Meine Prognose ist: Wenn sich die Euro-6-Norm in den nächsten Jahren in der Gesamtflotte endlich durchgesetzt hat, werden wir hoffentlich auch die Stickstoffdioxidgrenzwerte einhalten, und dann werden wir auch keine Umweltzonen mehr brauchen. Aber so weit sind wir noch nicht, meine Da
Vielen Dank, Herr Henning. - Es liegt jetzt eine Meldung zu einer Kurzintervention vor. Herr Kollege Dr. Birkner hat das Wort für 90 Minuten, nein, anderthalb Minuten.
Herr Präsident! Meine sehr geehrten Damen und Herren! Sehr geehrter Herr Henning, Sie haben komplett an der Sache vorbeigesprochen. Sie haben hier Phrasen gedroschen, was man dann tut, wenn man meint, jemanden mit einem ernsthaften Anliegen nicht in der Sache stellen zu können, und so versucht, unsere liberale Fraktion zu attackieren. Das ist Ihnen - das will ich deutlich sagen - misslungen. Sie müssen sich schon mit der Sache auseinandersetzen.
Selbstverständlich sind die Umweltzonen auch vor dem Hintergrund der Feinstaubbelastung eingeführt worden. Feinstaub und Stickoxide waren die beiden Parameter, um die es ging.
Sie müssen auch zur Kenntnis nehmen, dass das beim Feinstaub keine Relevanz hatte. Schauen Sie sich einmal die Entwicklungen der Hintergrundbelastungen an! Die Umweltzonen haben in dem Bereich nichts gebracht.

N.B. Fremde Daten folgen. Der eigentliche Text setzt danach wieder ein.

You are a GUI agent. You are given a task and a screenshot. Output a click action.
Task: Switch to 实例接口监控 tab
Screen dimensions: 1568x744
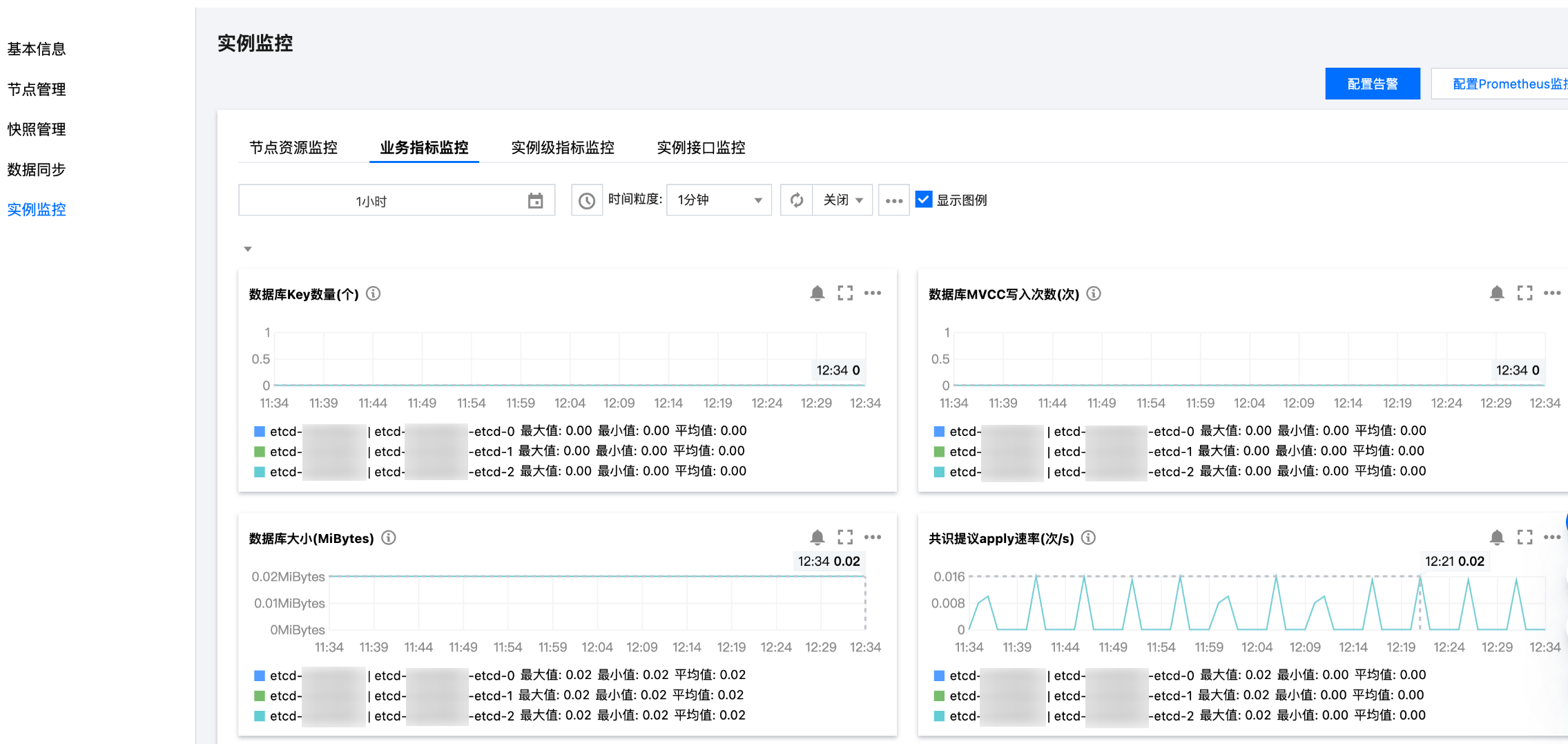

Sie haben beim Stickoxid etwas gebracht; das haben Sie richtig ausgeführt. Das ist aber vergleichsweise so gering, dass sich eben die Frage stellt - und darum geht es -, ob ein solches Instrument mit all den Auswirkungen, die damit verbunden sind - und damit sind sehr wohl Beschränkungen verbunden, nämlich Zufahrtsbeschränkungen -, gerechtfertigt ist oder nicht. Darüber muss man diskutieren. Und da hilft ein pauschaler Hinweis auf die Sozialpflichtigkeit des Eigentums nicht weiter. Die steht ja gar nicht infrage. Es geht viel
mehr darum, ob das verhältnismäßig ist oder nicht und ob man an der Maßnahme festhalten will, obwohl man weiß, dass sie keine qualitative Veränderung bringt.
Sie haben es angesprochen: Die Umsetzung der Euro-6-Norm bringt etwas. Man hat die Menschen durch die Einführung der Umweltzonen in Investitionen getrieben, obwohl - und das hat die Kommission leider viel zu spät bemerkt - klar war bzw. hätte klar werden müssen, dass die Immissionsziele mit diesen Investitionen am Ende nicht erreicht werden können. Das ist eine Fehlentwicklung, bei der man wieder zurück und ein deutliches Signal setzen muss, dass diese Beschränkungen eben nicht gerechtfertigt sind. Deshalb war Ihr Beitrag hier überhaupt zur Sache. Ich hoffe, dass es im Ausschuss etwas sachlicher zugehen wird und wir dann zu vernünftigen Ergebnissen kommen können.
Herr Präsident! Meine Damen und Herren! Herr Dr. Birkner, Sie müssen sich Ihre eigene Argumentation schon einmal gefallen lassen. Wenn Sie in Ihrem Antrag von „Einschränkungen der Freiheit“ sprechen,
ist es, glaube ich, legitim, darauf hinzuweisen, dass es aus Gründen des Gesundheitsschutzes und zum Schutz der Bürgerinnen und Bürger in diesem Land durchaus legitim ist, darüber nachzudenken, Freiheitsrechte einzuschränken. Dazu gehören auch Fahrverbote.
Vor dem Hintergrund, dass die Grenzwerte nach wie vor überschritten sind, halte ich das für ein legitimes Mittel, an dem Punkt Freiheitsrechte einzuschränken. Das sollten Sie als FDP-Parlamentarier durchaus zur Kenntnis nehmen.